Stuttgart

Vor Gericht ist die Bauunternehmerin Uma Strnad wie verwandelt. Das alles tue ihr entsetzlich leid, beteuert sie vor dem Stuttgarter Arbeitsgericht. 16000 Euro wird sie an ihre ehemaligen Mitarbeiter bezahlen, immerhin zwei Drittel der ausstehenden Löhne. Gegen einen Strafbefehl mit einer Bewährungsstrafe von sechs Monaten hat sie Einspruch eingelegt. Vorenthaltung und Veruntreuung von Arbeitsentgelt lautet der Vorwurf.

Fälle wie dieser sind nicht leicht zu klären. In Verdacht geratene Bauunternehmer verleugnen am Telefon ihre Identität, andere geben auch auf schriftlich eingereichte Fragen keine Antwort. Zeugen, die möglicherweise Opfer sind, verschwinden ins Ausland. So bleibt am Ende oft nur ein Verdacht. Offensichtlich ist: Es gibt im deutschen Baugewerbe eine neue Masche, osteuropäische Arbeiter um ihren Lohn zu prellen. Vor allem Polen werden per Zeitungsinserat angeworben und in Deutschland als Scheinselbstständige eingesetzt. Wenn es dann ans Abrechnen geht, zahlt der Auftraggeber nicht.

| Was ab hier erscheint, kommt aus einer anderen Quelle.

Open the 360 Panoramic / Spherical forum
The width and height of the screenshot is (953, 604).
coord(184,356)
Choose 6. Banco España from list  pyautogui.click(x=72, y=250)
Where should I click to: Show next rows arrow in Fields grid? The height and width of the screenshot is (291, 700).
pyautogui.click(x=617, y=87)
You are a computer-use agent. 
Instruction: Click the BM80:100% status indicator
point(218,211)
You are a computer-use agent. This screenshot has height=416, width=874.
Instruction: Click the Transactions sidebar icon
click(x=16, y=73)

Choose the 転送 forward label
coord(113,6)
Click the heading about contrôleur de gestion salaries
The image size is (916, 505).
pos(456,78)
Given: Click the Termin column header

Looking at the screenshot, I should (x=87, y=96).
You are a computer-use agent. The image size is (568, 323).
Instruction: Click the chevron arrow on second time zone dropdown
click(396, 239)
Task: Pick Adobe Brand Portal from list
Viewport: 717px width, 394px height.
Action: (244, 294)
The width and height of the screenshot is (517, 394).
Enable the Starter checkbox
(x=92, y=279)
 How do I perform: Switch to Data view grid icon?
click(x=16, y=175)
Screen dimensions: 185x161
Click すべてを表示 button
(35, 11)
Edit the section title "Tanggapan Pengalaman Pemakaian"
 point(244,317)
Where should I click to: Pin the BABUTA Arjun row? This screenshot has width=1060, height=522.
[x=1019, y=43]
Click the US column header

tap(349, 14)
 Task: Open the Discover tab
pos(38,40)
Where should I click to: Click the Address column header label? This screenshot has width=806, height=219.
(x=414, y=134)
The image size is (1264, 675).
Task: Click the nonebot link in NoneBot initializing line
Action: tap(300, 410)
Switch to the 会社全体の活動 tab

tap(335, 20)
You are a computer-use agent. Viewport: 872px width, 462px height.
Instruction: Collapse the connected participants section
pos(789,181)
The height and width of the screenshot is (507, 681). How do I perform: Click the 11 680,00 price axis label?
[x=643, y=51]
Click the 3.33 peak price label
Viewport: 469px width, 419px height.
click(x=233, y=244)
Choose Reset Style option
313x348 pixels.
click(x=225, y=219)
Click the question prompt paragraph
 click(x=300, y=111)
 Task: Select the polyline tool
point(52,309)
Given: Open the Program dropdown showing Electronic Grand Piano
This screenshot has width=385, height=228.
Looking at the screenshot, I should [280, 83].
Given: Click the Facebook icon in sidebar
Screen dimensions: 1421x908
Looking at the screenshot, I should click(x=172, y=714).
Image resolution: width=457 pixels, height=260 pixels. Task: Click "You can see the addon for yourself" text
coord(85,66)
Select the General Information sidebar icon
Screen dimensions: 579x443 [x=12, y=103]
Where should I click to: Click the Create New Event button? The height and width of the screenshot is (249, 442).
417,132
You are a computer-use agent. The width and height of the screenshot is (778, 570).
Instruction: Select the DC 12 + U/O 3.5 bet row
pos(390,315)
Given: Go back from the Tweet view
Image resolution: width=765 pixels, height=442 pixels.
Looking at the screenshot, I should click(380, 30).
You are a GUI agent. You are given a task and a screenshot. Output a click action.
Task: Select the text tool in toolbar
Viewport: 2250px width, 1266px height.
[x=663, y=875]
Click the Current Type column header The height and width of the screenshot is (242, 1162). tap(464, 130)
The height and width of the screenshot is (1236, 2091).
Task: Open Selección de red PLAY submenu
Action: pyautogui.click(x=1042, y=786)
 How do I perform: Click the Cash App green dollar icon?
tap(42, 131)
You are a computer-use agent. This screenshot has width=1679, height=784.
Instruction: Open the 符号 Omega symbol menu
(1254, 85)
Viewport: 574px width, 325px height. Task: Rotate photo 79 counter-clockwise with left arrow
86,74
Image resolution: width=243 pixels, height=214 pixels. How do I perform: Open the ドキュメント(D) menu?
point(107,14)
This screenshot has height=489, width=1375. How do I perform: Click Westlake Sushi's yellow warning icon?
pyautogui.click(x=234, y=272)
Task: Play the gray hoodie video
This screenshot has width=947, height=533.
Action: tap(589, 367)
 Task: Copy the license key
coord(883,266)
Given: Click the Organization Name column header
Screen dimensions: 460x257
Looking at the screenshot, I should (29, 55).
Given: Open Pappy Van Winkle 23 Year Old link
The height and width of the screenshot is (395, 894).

Da ist zum Beispiel Robert Jedrzejewski. Er ist ein Mann mit der Statur eines Bären, doch wenn er von seiner Frau und ihrer Operation erzählt, dann vergräbt er den Kopf in seinen Armen. Er wollte ihr in Polen eine Kur schenken mit dem Geld aus Deutschland, sagt er. Am Ende war er mittellos gestrandet, zu arm, um das Benzin für die Heimreise zu bezahlen.

Jedrzejewski hatte zusammen mit elf Landsleuten für Uma Strnad in Stuttgart Einfamilienhäuser gebaut. Bei Arbeitsbeginn hatten sie Papiere unterschrieben – normaler Verwaltungskram, dachten sie und ahnten nicht, dass jeder mit seiner Unterschrift eine Firma gegründet hatte. Die zwölf Firmensitze hatten eine gemeinsame Adresse, ein Zweifamilienhaus in Stuttgart, dessen Eigentümer von nichts wusste.

Inzwischen ist Robert Jedrzejewski wieder in Polen, der Europäische Verband der Wanderarbeiter (EVW) lieh ihm etwas Geld. Der EVW ist eine kleine Organisation mit Sitz in München, die sich um gestrandete und betrogene Bauarbeiter kümmert.